How MemberJunction Handles Parallelism

  1. Single Shared Connection Pool: MemberJunction creates one connection pool at server startup and reuses it throughout the application lifecycle. This pool is passed to the SQLServerDataProvider and used for all database operations.

  2. Request-Per-Query Pattern: Each database operation creates a new sql.Request object from the shared pool, allowing multiple queries to execute in parallel without blocking each other.

  3. Configurable Pool Size: The connection pool can be configured via mj.config.cjs to support your specific concurrency needs:

// In your mj.config.cjs at the root level
module.exports = {
  databaseSettings: {
    connectionPool: {
      max: 50,              // Maximum connections (default: 50)
      min: 5,               // Minimum connections (default: 5)
      idleTimeoutMillis: 30000,    // Idle timeout (default: 30s)
      acquireTimeoutMillis: 30000  // Acquire timeout (default: 30s)
    }
  }
};

Best Practices Implementation

MemberJunction follows SQL Server connection best practices:

✅ What We Do Right

  1. Create Pool Once: The pool is created during server initialization and never recreated
  2. Never Close Pool in Handlers: The pool remains open for the server's lifetime
  3. Fresh Request Per Query: Each query gets its own sql.Request object
  4. Proper Error Handling: Connection failures are caught and logged appropriately
  5. Read-Only Pool Option: Separate pool for read operations if configured

❌ Anti-Patterns We Avoid

  1. We don't create new connections for each request
  2. We don't open/close the pool repeatedly
  3. We don't share Request objects between queries
  4. We don't use hardcoded pool limits

Recommended Pool Settings

Based on your environment and load:

Development Environment

connectionPool: {
  max: 10,
  min: 2,
  idleTimeoutMillis: 60000,
  acquireTimeoutMillis: 15000
}

Production - Standard Load

connectionPool: {
  max: 50,      // 2-4× CPU cores of your API server
  min: 5,
  idleTimeoutMillis: 30000,
  acquireTimeoutMillis: 30000
}

Production - High Load

connectionPool: {
  max: 100,     // Monitor SQL Server wait types to tune
  min: 10,
  idleTimeoutMillis: 30000,
  acquireTimeoutMillis: 30000
}

Performance Considerations

  1. Pool Size: The practical concurrency limit equals your pool size.
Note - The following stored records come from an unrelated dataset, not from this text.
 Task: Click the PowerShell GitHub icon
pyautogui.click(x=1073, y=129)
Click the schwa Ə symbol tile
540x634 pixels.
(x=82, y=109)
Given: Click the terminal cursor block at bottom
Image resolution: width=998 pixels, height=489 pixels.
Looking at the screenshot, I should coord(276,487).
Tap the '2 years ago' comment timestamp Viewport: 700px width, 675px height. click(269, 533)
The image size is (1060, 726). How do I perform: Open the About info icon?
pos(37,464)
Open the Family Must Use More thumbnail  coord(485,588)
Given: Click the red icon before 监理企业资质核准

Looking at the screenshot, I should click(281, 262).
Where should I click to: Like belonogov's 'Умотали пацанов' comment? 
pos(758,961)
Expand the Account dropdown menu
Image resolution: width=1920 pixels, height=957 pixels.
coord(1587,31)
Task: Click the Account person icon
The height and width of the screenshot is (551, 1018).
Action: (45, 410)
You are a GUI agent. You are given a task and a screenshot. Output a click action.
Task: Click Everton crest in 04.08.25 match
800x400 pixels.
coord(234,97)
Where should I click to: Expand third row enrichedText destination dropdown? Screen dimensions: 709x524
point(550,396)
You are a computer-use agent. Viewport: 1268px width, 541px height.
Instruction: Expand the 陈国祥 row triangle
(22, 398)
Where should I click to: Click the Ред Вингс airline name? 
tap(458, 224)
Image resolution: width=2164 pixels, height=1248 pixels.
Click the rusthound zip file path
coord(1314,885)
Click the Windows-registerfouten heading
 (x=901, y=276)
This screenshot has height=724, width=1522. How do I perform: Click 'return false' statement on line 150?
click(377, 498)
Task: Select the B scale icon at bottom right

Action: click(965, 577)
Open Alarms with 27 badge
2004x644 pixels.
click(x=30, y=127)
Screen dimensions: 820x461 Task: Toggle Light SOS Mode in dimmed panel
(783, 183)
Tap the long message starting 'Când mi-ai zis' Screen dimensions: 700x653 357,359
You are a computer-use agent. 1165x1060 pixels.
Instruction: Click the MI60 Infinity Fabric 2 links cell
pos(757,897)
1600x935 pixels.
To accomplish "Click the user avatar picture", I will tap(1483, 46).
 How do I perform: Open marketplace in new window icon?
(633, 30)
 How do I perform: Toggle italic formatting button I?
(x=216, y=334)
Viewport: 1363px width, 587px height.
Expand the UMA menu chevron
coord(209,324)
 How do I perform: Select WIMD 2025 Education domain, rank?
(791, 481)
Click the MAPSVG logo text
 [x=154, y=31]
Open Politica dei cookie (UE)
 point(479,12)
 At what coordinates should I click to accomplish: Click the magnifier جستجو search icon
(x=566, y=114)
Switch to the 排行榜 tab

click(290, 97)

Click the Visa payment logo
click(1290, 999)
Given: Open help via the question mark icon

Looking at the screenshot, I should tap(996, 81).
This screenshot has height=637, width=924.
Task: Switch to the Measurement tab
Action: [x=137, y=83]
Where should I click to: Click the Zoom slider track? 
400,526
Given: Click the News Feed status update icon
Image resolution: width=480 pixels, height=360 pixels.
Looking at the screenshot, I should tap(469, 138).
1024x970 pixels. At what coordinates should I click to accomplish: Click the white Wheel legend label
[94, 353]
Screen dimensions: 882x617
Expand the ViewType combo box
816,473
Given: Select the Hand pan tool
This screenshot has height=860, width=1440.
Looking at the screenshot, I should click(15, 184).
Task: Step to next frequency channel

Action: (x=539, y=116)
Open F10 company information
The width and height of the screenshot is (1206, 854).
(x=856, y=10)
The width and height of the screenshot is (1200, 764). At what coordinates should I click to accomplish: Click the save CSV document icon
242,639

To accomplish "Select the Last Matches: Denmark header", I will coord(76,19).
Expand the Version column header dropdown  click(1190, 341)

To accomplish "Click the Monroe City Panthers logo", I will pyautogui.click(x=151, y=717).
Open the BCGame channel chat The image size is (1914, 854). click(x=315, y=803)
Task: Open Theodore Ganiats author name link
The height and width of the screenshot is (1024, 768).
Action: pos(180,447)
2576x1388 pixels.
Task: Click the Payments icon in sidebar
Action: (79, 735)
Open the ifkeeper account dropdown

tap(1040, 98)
With default settings (max: 50), you can have up to 50 concurrent SQL operations.

  2. Connection Reuse: The mssql driver efficiently reuses connections from the pool, minimizing connection overhead.

  3. Queue Management: When all connections are busy, additional requests queue in FIFO order until a connection becomes available.

  4. Monitoring: Watch for these SQL Server wait types to identify if pool size is too large:

    • RESOURCE_SEMAPHORE: Memory pressure
    • THREADPOOL: Worker thread exhaustion

Troubleshooting Connection Pool Issues

If you experience "connection pool exhausted" errors:

  1. Increase Pool Size: Adjust max in your configuration
  2. Check for Leaks: Ensure all queries complete properly
  3. Monitor Long Queries: Identify and optimize slow queries that hold connections
  4. Review Concurrent Load: Ensure pool size matches your peak concurrency needs

Technical Implementation Details

The connection pool is created in /packages/MJServer/src/index.ts:

const pool = new sql.ConnectionPool(createMSSQLConfig());
await pool.connect();

And used in SQLServerDataProvider for each query:

const request = new sql.Request(this._pool);
const result = await request.query(sql);

Important

If you are using SQLServerDataProvider outside of the context of MJServer/MJAPI it is your responsibility to create connection pool in alignment with whatever practices make sense for your project and pass that along to the SQLServerDataProvider configuration process.

This pattern ensures maximum parallelism while maintaining connection efficiency, allowing MemberJunction applications to scale to handle hundreds of concurrent database operations without blocking the Node.js event loop.